> _Written request_:
Which lines in the data below contain the word "screenshot", matching uppercase and lowercase exactly? Pick out each such line and copy it in full.

+++ Recorded information +++

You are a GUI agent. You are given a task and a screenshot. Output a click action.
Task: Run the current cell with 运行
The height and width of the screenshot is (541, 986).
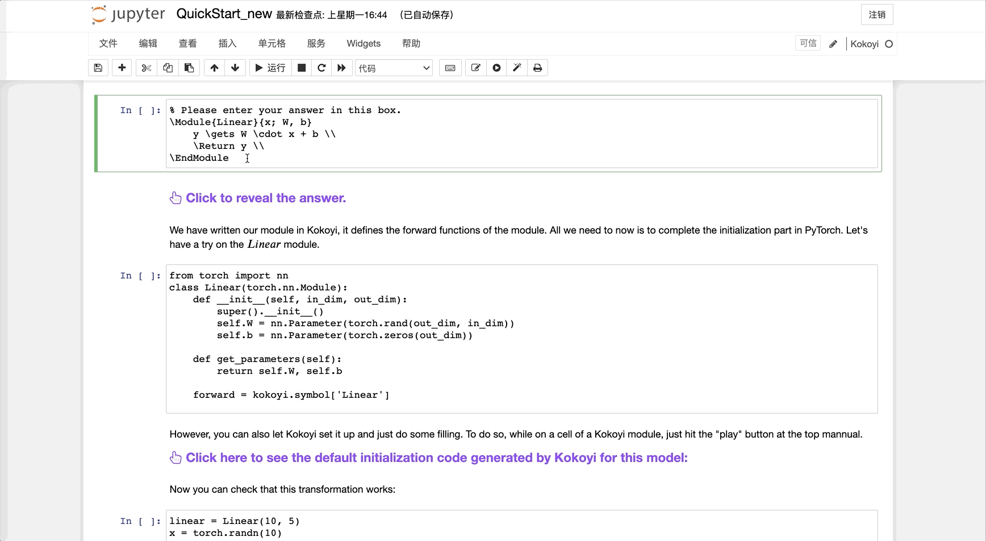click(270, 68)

+++
+++ Recorded information +++

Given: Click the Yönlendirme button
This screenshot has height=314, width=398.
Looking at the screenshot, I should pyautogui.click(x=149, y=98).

+++

> _Written response_:
You are a GUI agent. You are given a task and a screenshot. Output a click action.
The height and width of the screenshot is (541, 986).
This screenshot has height=314, width=398.
Looking at the screenshot, I should pyautogui.click(x=149, y=98).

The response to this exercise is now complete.